У Николая Васильевича

Самое живое здесь – посмертная маска Гоголя. И это не вымученный парадокс. Увы, так оно и есть.

Редкая, редчайшая удача для музейщика: не только стены подлинные, а самое главное – камин, тот камин, который мистическим образом много лет удерживал нас от того, чтобы войти в дверь, мимо которой проходили сотни раз к «Арбатскому» метро, непременно оглядываясь на гениальный андреевский памятник. Камин, в котором погиб второй том «Мертвых душ»!

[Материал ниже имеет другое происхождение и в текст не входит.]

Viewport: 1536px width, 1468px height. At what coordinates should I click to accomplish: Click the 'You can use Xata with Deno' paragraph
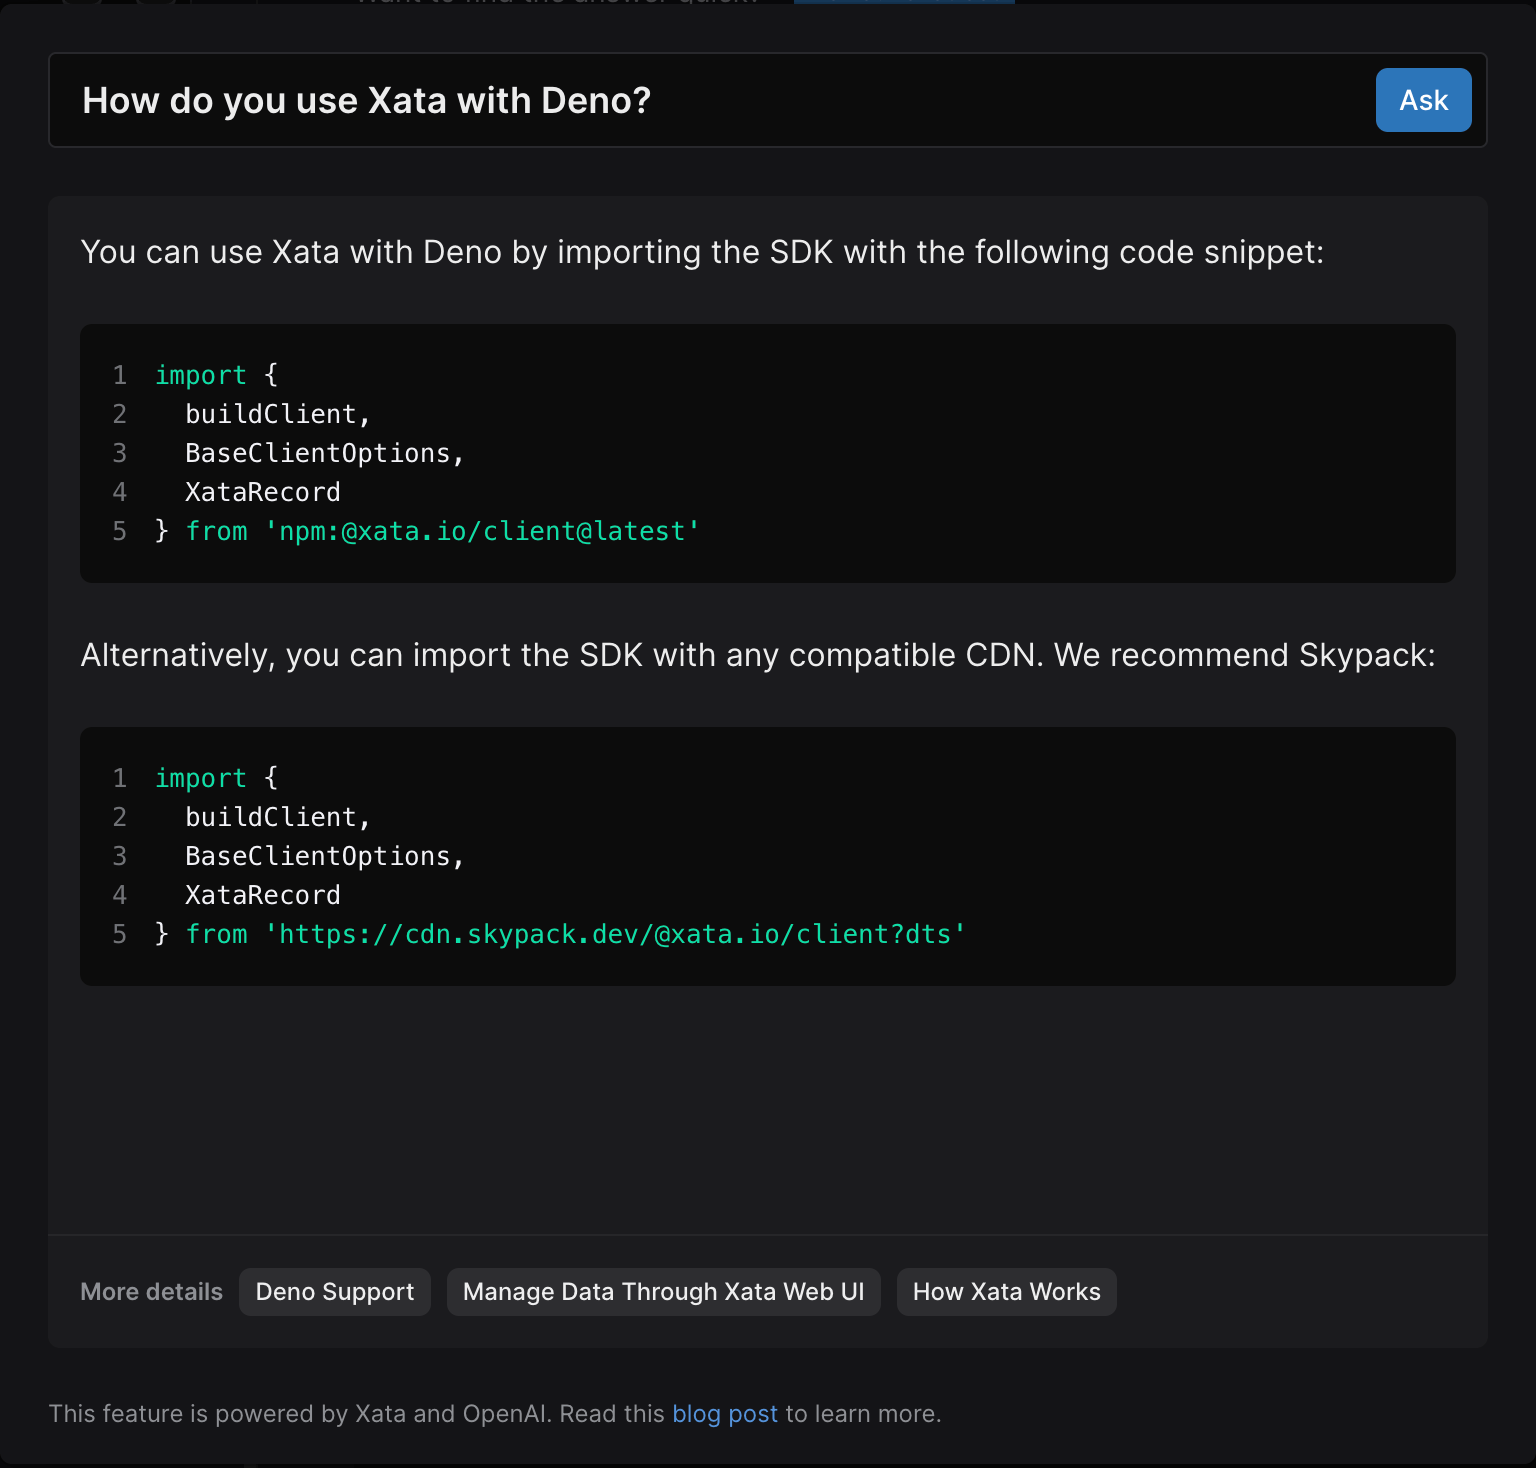point(701,252)
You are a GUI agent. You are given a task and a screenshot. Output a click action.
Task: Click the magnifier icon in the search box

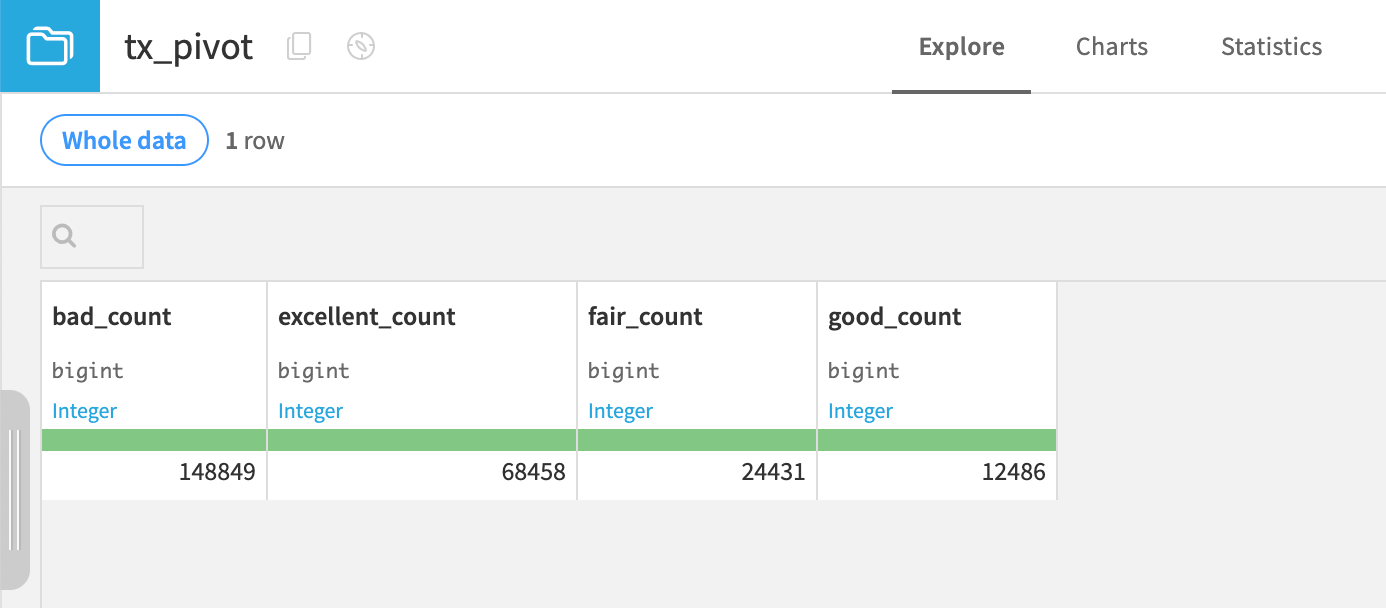tap(64, 235)
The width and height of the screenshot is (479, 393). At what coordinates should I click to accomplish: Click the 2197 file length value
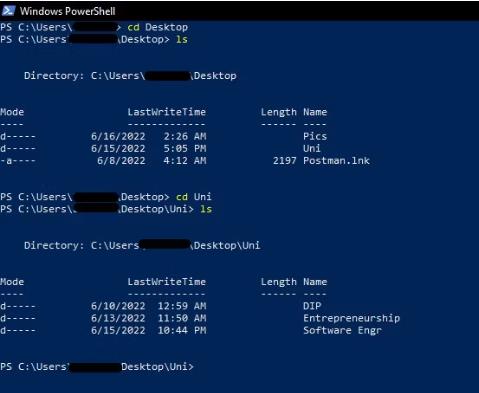tap(284, 161)
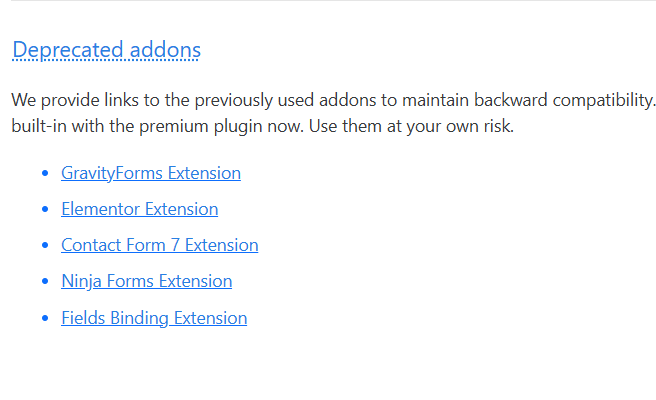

Так мы туда и не зашли, а потому не ведаем, каким был музей до реконструкции. Но случившийся двухсотлетний юбилей Николая Васильевича вызвал к жизни финансирование, плодами которого мы и давились, переступив наконец этот порог.

Самое честное, без претензии на подлинность, что есть в этом музее, – последний зал, где расставлены мониторы, с помощью которых можно увидеть на экране и эпизоды биографии Гоголя, и гоголевские места Москвы, и портреты его современников. Вспомнилось, как довольно давно изумили нас подобные мониторы в Эрмитаже, где дети в упоении собирали паззлы картин Рембрандта. Ну и на здоровье. И пусть бы в иных городах, где нет свидетельств жизни гения, напоминали о нем такие залы…

Но зачем покушаться на то, что хранит живую память, как принято писать в музейных буклетах… Опять-таки, понимаем, что экспозиция пронизана сквозной идеей. Читаем в путеводителе: «В каждом из помещений внимание привлекает ведущий предмет. Он превращен в символическую инсталляцию и выражает акцент комнаты. В прихожей это «сундук странствий», в гостиной – камин, в кабинете – конторка…»

Пытаемся подчиниться этой логике и присоединяемся к экскурсии.

Акценты действительно расставляют. А чтобы усилить таковые, за гардинами спрятана «волшебная», как сказал экскурсовод, кнопочка. Нажал – и с помощью реостата притушивается свет, а над головой изумленного посетителя начинает звучать топот копыт, чьи-то отдаленные голоса… Эдакий символ странствий. И фальшь разлилась по всему залу.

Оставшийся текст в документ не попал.